Mais ça n'est pas obligatoire, il n'est pas obligatoire, pour les entreprises, pour l'employeur de leur donner ce congé, et nous avons le projet, au printemps prochain, de le rendre obligatoire par la loi, c'est-à-dire de faire que toute femme ayant un jeune enfant puisse obtenir un congé de 2 ans et ait le droit de reprendre son activité telle qu'elle exerçait au terme de ce congé.

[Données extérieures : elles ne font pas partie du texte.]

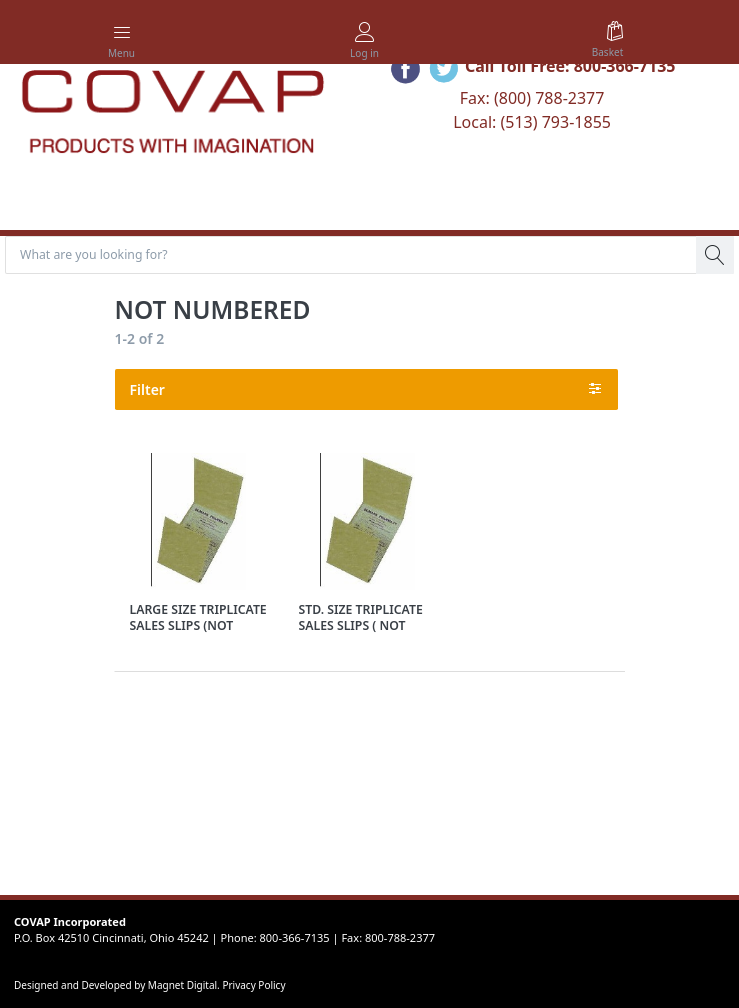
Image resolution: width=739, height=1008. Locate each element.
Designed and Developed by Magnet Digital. (118, 985)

Alors, l'autre problème, c'est le problème des femmes qui, au contraire, continuent leur activité professionnelle et cela pose la question des facilités qu'elles ont pour, pendant ce temps- là, poursuivre l'éducation de leur enfant.

Je parle des facilités matérielles, je parlerai tout à l'heure des ressources.

Et nous avons vu ces femmes poser, par exemple, la question des crèches.

Alors, je dirai, à propos des crèches, qu'en effet la France était certainement sous-équipée au point de vue des crèches.

Il y avait, il y a encore quelques années, 50000 places dans des crèches, en France, et, à l'heure actuelle, nous sommes engagés dans un programme de doublement : on doit porter ce chiffre de 50000 à 100000 au cours des années à venir. Et, actuellement, on crée 5000 places nouvelles de crèches par an.

Alors, je reviendrai à la question commune des femmes qui préfèrent interrompre leur activité pour élever leur enfant ou les femmes, au contraire, qui poursuivent leur activité.

C'est la question des ressources.

Et il est certain qu'une femme qui interrompt son activité a besoin d'un complément de ressources.

Nous avons, jusqu'à présent, dans ce domaine, des allocations, en France, qui sont très compliquées : il y a 5 types d'allocations différents en fonction de la situation de la femme, en fonction de l'âge et de la répartition des enfants.

Et une réforme, que je considère comme très importante, et que nous devons faire cette année, l'été prochain, si elle est votée par le parlement, c'est de remplacer toutes ces allocations par une seule.

Alors, il y aura, d'une part, l'allocation des femmes qui ont un jeune enfant, c'est-à-dire un enfant de moins de 3 ans.

Elles toucheront toutes automatiquement, qu'elles travaillent ou qu'elles ne travaillent pas, la même allocation dès lors que leurs ressources ne dépassent pas un certain plafond.

Bien entendu, les femmes qui nous parlaient tout à l'heure, leurs ressources sont très inférieures à ce plafond.

Et puis, deuxièmement, toutes les femmes qui élèvent plus de 3 enfants, plus exactement 3 enfants et plus, auront ce qu'on appellera un complément familial qui sera le même pour tout le monde, donc une seule allocation, avec une seule condition qui est précisément, là aussi, l'existence d'un plafond de ressources. Vous voyez donc que les femmes, à ce moment - là, auront donc devant elles un choix beaucoup plus simple parce qu'elles sauront qu'elles toucheront la même allocation, qu'elles travaillent ou qu'elles ne travaillent pas, et qu'elles toucheront automatiquement une allocation lorsqu'elles ont un jeune enfant, c'est-à-dire un enfant de moins de 3 ans, ce qui leur permettra d'exercer plus librement ce choix.

Je me suis mal exprimé, ce qui m'arrive.

Je n'ai pas voulu dire, en effet, que les femmes ne se sentaient pas coupables. Il est possible qu'elles se sentent coupables, mais je voulais dire qu'il ne fallait pas qu'elles se sentent coupables.

Oui, voilà, il faut justement démonter le système qui conduit à faire qu'elles se sentent coupables.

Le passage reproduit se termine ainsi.